Life Cycle Management Design

Table 7. Design Decisions on Life Cycle Management for Developer Ready Infrastructure for VMware Cloud Foundation

Decision ID

Design Decision

Design Justification

Design Implication

DRI-TZU-LCM-001

Life cycle management of a Supervisor is performed using the vSphere Client with its native workflows.

Life cycle management of a Supervisor is not integrated into SDDC Manager.

Deployment, patching, updates, and upgrades of a Supervisor and its components subject to update or upgrade are performed without SDDC Manager automation.

DRI-TZU-LCM-002

Life cycle management of a Tanzu Kubernetes cluster is performed using kubectl.

Life cycle management of a Tanzu Kubernetes cluster is not integrated into SDDC Manager.

Deployment, patching, updates, and upgrades of a Tanzu Kubernetes cluster and its components subject to update or upgrade are performed without SDDC Manager automation.

Information Security and Access Design

Table 8. Design Decisions on Authentication and Access Control for Developer Ready Infrastructure for VMware Cloud Foundation

Decision ID

Design Decision

Design Justification

Design Implication

DRI-TZU-SEC-001

Create a security group in Active Directory for DevOps administrators. Add users who need edit permissions within a namespace to the group and grant Can Edit permissions to the namespace for that group.

If you require different permissions per namespace, create additional groups.

Necessary for auditable role-based access control within the Supervisor and Tanzu Kubernetes clusters.
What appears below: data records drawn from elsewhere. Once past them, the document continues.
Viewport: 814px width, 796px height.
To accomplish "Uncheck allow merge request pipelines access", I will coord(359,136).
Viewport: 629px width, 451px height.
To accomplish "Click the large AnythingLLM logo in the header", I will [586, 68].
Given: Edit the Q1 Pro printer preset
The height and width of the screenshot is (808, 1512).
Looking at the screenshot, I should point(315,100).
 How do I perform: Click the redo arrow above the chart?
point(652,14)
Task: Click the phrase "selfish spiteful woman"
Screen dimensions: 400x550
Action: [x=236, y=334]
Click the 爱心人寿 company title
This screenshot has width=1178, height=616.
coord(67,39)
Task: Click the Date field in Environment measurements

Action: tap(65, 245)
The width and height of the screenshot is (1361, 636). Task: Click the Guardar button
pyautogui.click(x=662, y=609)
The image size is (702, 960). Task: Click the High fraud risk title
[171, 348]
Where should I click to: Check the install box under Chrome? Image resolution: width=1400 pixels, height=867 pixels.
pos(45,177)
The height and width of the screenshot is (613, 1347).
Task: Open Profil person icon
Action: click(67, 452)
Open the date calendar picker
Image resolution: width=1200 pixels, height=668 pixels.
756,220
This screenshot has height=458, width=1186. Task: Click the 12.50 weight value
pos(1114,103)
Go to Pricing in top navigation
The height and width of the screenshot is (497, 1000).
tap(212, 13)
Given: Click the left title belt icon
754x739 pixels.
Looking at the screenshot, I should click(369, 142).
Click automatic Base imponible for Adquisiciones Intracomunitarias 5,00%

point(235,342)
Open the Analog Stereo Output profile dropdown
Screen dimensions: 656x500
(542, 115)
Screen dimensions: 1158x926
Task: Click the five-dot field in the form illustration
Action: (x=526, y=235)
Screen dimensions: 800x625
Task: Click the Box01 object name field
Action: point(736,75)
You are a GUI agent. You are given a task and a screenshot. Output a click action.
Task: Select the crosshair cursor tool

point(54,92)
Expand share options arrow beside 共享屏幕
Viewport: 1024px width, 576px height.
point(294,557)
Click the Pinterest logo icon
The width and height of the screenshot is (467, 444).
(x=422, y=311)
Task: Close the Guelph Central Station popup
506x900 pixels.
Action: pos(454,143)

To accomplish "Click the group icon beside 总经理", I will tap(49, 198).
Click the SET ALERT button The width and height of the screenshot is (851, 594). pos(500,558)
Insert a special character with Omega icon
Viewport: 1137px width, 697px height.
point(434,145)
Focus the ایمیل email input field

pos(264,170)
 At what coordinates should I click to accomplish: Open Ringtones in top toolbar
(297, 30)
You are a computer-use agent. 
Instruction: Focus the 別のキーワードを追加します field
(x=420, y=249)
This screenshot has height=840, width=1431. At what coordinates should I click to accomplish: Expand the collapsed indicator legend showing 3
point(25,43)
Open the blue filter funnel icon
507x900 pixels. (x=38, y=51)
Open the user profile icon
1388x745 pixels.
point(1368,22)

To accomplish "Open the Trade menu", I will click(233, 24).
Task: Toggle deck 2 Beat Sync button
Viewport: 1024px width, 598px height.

You must define and manage security groups, group membership, and security controls in Active Directory.

DRI-TZU-SEC-002

Create a security group in Active Directory for DevOps administrators. Add users who need read-only permissions in a namespace to the group, and grant Can View permissions to the namespace for that group.

If you require different permissions per namespace, create additional groups.

Necessary for auditable role-based access control within the Supervisor and Tanzu Kubernetes clusters.

You must define and manage security groups, group membership, and security controls in Active Directory.

Table 9. Design Decisions on Certificate Management for Developer Ready Infrastructure for VMware Cloud Foundation

Decision ID

Design Decision

Design Justification

Design Implication

DRI-TZU-SEC-003

Replace the default self-signed certificate for the Supervisor management interface with a PEM-encoded, CA-signed certificate.

Ensures that the communication between administrators and the Supervisor management interface is encrypted by using a trusted certificate.

Replacing and managing certificates is an operational overhead as it must be done outside of SDDC Manager certificate automation.

DRI-TZU-SEC-004

Use a SHA-2 or higher algorithm when signing certificates.

The SHA-1 algorithm is considered less secure and has been deprecated.

Not all certificate authorities support SHA-2.